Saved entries
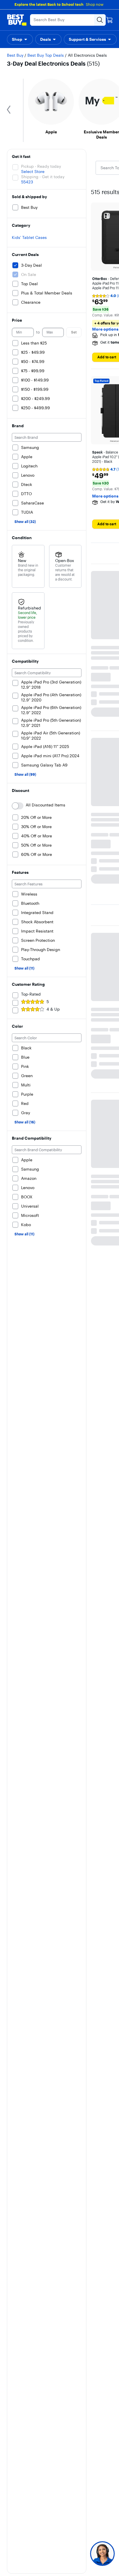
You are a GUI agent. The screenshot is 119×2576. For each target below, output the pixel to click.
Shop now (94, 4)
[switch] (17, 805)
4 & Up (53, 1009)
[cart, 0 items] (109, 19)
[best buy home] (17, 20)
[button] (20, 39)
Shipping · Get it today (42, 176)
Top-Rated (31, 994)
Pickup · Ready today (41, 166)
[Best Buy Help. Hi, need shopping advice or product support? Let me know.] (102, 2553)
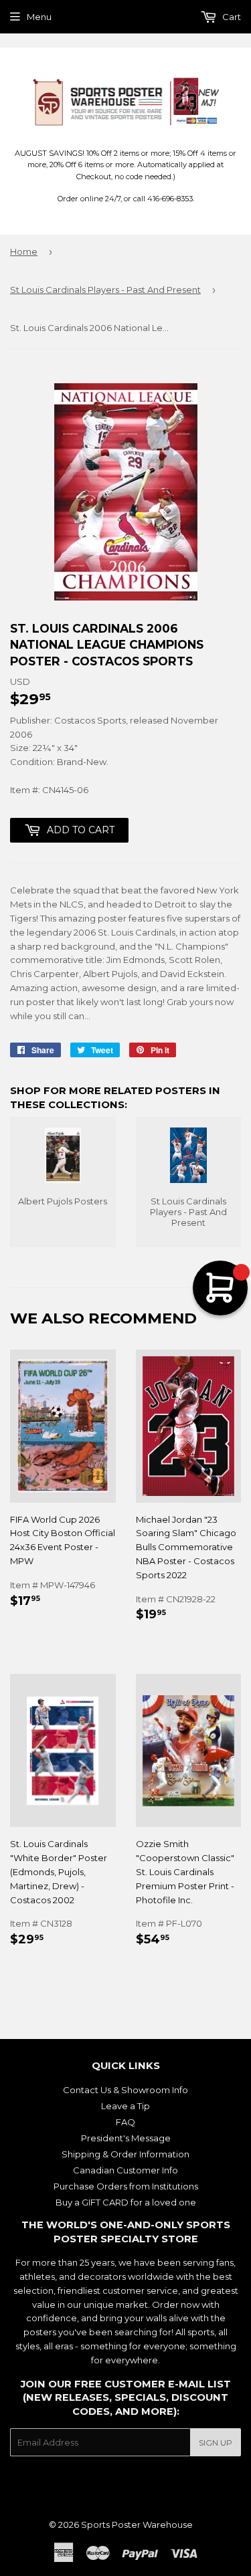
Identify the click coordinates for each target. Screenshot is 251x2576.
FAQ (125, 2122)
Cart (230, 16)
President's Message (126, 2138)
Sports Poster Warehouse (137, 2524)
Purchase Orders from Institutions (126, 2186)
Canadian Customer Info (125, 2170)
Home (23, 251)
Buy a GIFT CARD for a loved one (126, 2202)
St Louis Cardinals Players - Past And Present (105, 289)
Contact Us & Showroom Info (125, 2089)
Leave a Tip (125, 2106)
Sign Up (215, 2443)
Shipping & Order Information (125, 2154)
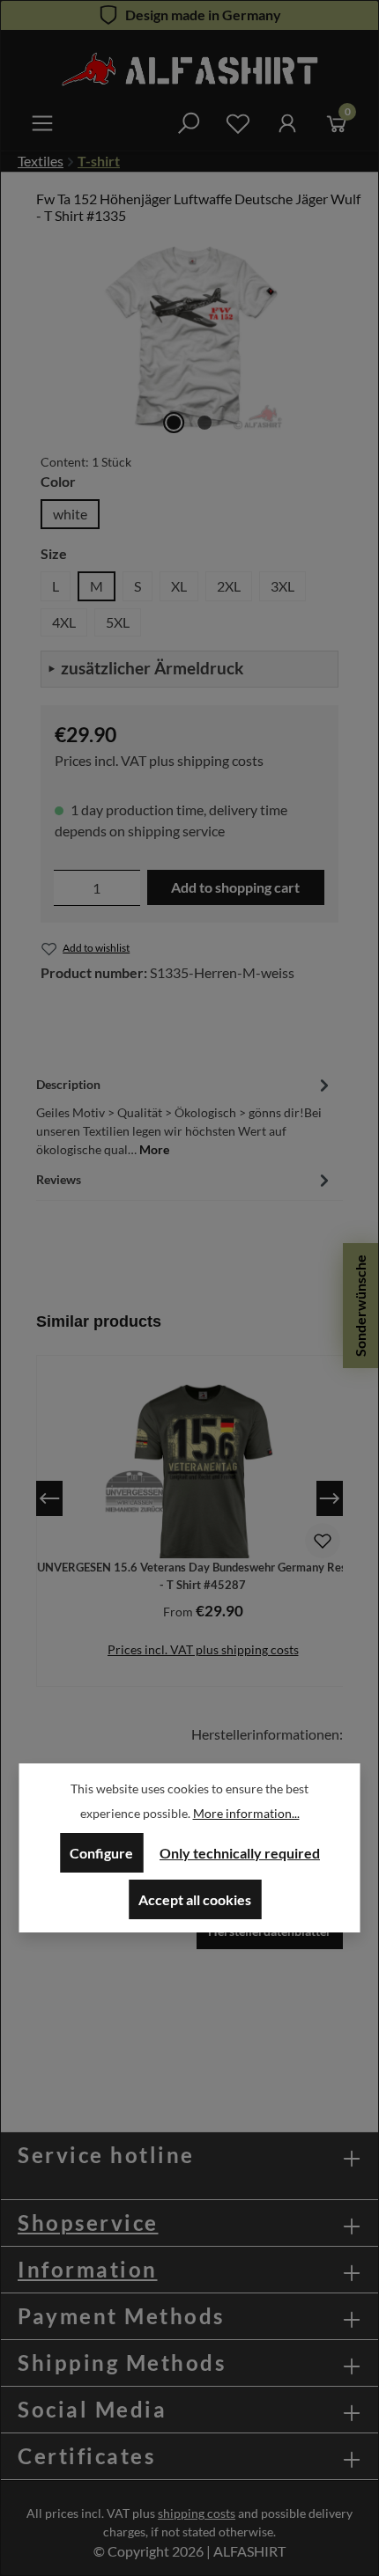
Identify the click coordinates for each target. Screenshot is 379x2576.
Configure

Your goal -
The expected output is every line of the records in which the string "each" appears.

Output of the exercise -
You are a GUI agent. The screenshot is 119×2576. For each target below, output the pixel to click.
Identify the click coordinates for each target. Screenshot is 251x2576.
Identify the click coordinates for each target. Screenshot is 379x2576.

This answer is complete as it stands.